WHAT TO PRODUCE: Copy each line below without leaving any out.
• • •
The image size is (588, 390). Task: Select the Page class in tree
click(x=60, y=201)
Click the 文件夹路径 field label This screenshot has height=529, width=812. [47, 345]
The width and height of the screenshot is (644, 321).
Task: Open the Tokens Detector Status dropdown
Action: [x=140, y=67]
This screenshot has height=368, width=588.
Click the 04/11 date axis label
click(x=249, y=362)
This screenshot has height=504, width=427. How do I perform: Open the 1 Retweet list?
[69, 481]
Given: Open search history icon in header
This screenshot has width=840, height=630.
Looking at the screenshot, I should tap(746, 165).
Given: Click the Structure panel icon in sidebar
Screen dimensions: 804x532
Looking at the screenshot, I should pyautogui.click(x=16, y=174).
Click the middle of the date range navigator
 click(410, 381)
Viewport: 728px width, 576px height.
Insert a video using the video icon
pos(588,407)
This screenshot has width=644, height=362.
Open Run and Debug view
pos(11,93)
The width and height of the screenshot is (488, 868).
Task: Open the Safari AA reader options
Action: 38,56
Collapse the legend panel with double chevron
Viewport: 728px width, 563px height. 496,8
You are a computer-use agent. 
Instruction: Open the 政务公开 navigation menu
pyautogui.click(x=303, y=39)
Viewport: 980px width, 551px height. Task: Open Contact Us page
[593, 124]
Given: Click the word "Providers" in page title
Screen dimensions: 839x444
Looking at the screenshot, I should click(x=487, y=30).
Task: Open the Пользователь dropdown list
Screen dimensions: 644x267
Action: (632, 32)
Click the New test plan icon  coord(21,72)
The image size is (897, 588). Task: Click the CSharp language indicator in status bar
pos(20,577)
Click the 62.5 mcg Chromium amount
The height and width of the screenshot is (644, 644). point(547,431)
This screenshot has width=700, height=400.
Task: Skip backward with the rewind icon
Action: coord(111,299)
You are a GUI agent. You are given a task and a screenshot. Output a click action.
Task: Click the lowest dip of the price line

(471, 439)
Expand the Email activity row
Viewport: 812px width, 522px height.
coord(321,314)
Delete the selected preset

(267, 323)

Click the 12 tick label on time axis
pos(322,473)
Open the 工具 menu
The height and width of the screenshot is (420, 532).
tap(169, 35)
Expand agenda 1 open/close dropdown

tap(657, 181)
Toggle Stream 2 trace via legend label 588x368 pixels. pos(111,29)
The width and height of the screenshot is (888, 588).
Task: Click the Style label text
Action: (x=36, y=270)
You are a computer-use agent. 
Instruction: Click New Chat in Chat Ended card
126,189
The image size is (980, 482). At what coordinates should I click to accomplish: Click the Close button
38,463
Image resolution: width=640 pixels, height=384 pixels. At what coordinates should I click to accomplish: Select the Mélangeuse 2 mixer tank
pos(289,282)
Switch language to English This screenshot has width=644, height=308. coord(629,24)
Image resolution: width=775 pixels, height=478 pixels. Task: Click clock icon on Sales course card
• • •
EXERCISE OUTPUT:
The image size is (588, 390). Task: Select the Page class in tree
click(x=60, y=201)
Click the 文件夹路径 field label This screenshot has height=529, width=812. [47, 345]
The width and height of the screenshot is (644, 321).
Task: Open the Tokens Detector Status dropdown
Action: [x=140, y=67]
This screenshot has height=368, width=588.
Click the 04/11 date axis label
click(x=249, y=362)
This screenshot has height=504, width=427. How do I perform: Open the 1 Retweet list?
[69, 481]
Given: Open search history icon in header
This screenshot has width=840, height=630.
Looking at the screenshot, I should tap(746, 165).
Given: Click the Structure panel icon in sidebar
Screen dimensions: 804x532
Looking at the screenshot, I should pyautogui.click(x=16, y=174).
Click the middle of the date range navigator
 click(410, 381)
Viewport: 728px width, 576px height.
Insert a video using the video icon
pos(588,407)
This screenshot has width=644, height=362.
Open Run and Debug view
pos(11,93)
The width and height of the screenshot is (488, 868).
Task: Open the Safari AA reader options
Action: 38,56
Collapse the legend panel with double chevron
Viewport: 728px width, 563px height. 496,8
You are a computer-use agent. 
Instruction: Open the 政务公开 navigation menu
pyautogui.click(x=303, y=39)
Viewport: 980px width, 551px height. Task: Open Contact Us page
[593, 124]
Given: Click the word "Providers" in page title
Screen dimensions: 839x444
Looking at the screenshot, I should click(x=487, y=30).
Task: Open the Пользователь dropdown list
Screen dimensions: 644x267
Action: (632, 32)
Click the New test plan icon  coord(21,72)
The image size is (897, 588). Task: Click the CSharp language indicator in status bar
pos(20,577)
Click the 62.5 mcg Chromium amount
The height and width of the screenshot is (644, 644). point(547,431)
This screenshot has width=700, height=400.
Task: Skip backward with the rewind icon
Action: coord(111,299)
You are a GUI agent. You are given a task and a screenshot. Output a click action.
Task: Click the lowest dip of the price line

(471, 439)
Expand the Email activity row
Viewport: 812px width, 522px height.
coord(321,314)
Delete the selected preset

(267, 323)

Click the 12 tick label on time axis
pos(322,473)
Open the 工具 menu
The height and width of the screenshot is (420, 532).
tap(169, 35)
Expand agenda 1 open/close dropdown

tap(657, 181)
Toggle Stream 2 trace via legend label 588x368 pixels. pos(111,29)
The width and height of the screenshot is (888, 588).
Task: Click the Style label text
Action: (x=36, y=270)
You are a computer-use agent. 
Instruction: Click New Chat in Chat Ended card
126,189
The image size is (980, 482). At what coordinates should I click to accomplish: Click the Close button
38,463
Image resolution: width=640 pixels, height=384 pixels. At what coordinates should I click to accomplish: Select the Mélangeuse 2 mixer tank
pos(289,282)
Switch language to English This screenshot has width=644, height=308. coord(629,24)
Image resolution: width=775 pixels, height=478 pixels. Task: Click clock icon on Sales course card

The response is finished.